Besides, Henry is the novel's hero, as Austen's narrator calls him. Any suspense about what will happen is removed. Thus the major drama must revolve around the secondary characters. We wonder whether John is going to sabotage Catherine's chances to meet up with Henry. We also begin to realize the seedy side of Catherine's best friend, Isabella, who is fickle and hypocritical. Though Isabella claims she's the type of friend who will never leave her closest friends alone, she nonetheless finds every excuse to leave Catherine's side during the parties they attend, mostly to spend time with James. When the scandal happens, it is like the shock of hearing about such a scandal happening to someone you know, rather than the humiliation of being involved in that scandal yourself.
It's interesting to note the difference in values between the upper class world of Jane Austen and our own much more liberal values in middle class United States. Turn on a romantic comedy today and both the hero and heroine are having sex, sometimes lots of it and sometimes with other people. It's not uncommon for the source of scandal to originate from the hero or heroine, and this is often what leads to the break-up towards the end. However, we are able to forgive these faults. The hero and heroine get back together, one ashamed of their mistake, the other forgiving, though perhaps more cautious in their trust. Austen's hero and heroine can hardly fathom the idea of scandal. To invite flirtation from another man when you are engaged only in heart to another whose hand you have never even held is among the gravest of romantic sins.
That's not to say readers today won't feel the romantic sin any less, and that's because Austen is such a skilled writer. Northanger Abbey moves at a much quicker pace than any of her other books I have read. At times, particularly in the middle, it is gripping and very entertaining. Austen sets up a lot of potentially intense plot points, but unfortunately rushes through some of them or settles them in anticlimactic fashion. The story fizzles towards the end, as Catherine leaves Bath and goes to Northanger Abbey. Here, Catherine's imagination is awakened by the horror stories she reads, and she imagines some dark secret lurking within its walls. Austen sets up a mystery subplot, in order, it seems, to prevent her novel from going stale. It doesn't work. By this time, the conclusion is drawing closer to its inevitable end. When things do finally set in motion, they wrap up far too quickly, or perhaps just quickly enough to prevent things from dragging on too long.

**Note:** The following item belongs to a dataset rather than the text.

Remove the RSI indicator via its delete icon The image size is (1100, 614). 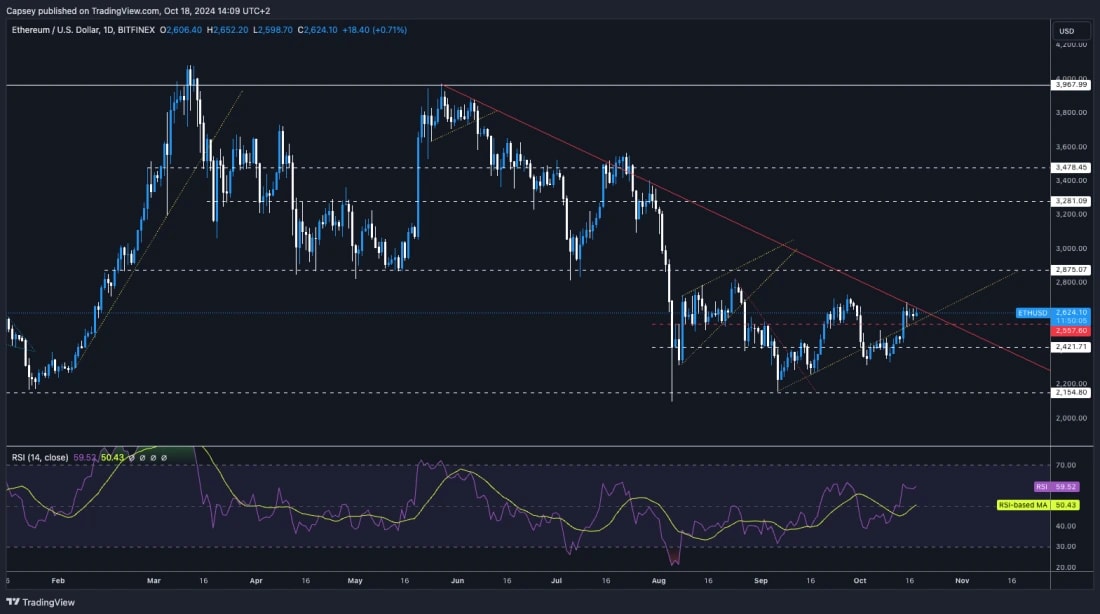(x=152, y=458)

Nonetheless, this is an excellent novel, and I'd say it's my third favorite Austen, behind Mansfield Park and Pride and Prejudice. Northanger Abbey's side characters are less entertaining than those of the former, and the central romance is weaker than in the latter. This is a book of highs and lows. It begins at a rather subdued pace before rushing, manically, into the ups and downs of Catherine's emotional states of ecstasy and disappointment and tedium, and then tumbling into the slow crawl of the finale. That seems to be the way of the romance genre, and not necessarily any fault with Austen. We are thrilled more by the chase than the catch. While Catherine's romance with Henry is less certain, yet so greatly desired, the story is all the more thrilling, particularly when coupled with Henry's unaccounted absence from a ball here and there, and John Thorpe's relentless pursuit of her heart. It's almost impossible to feel anything but disappointment when the thrill of the chase is over and what you knew was going to happen finally does happen. But it sure is fun.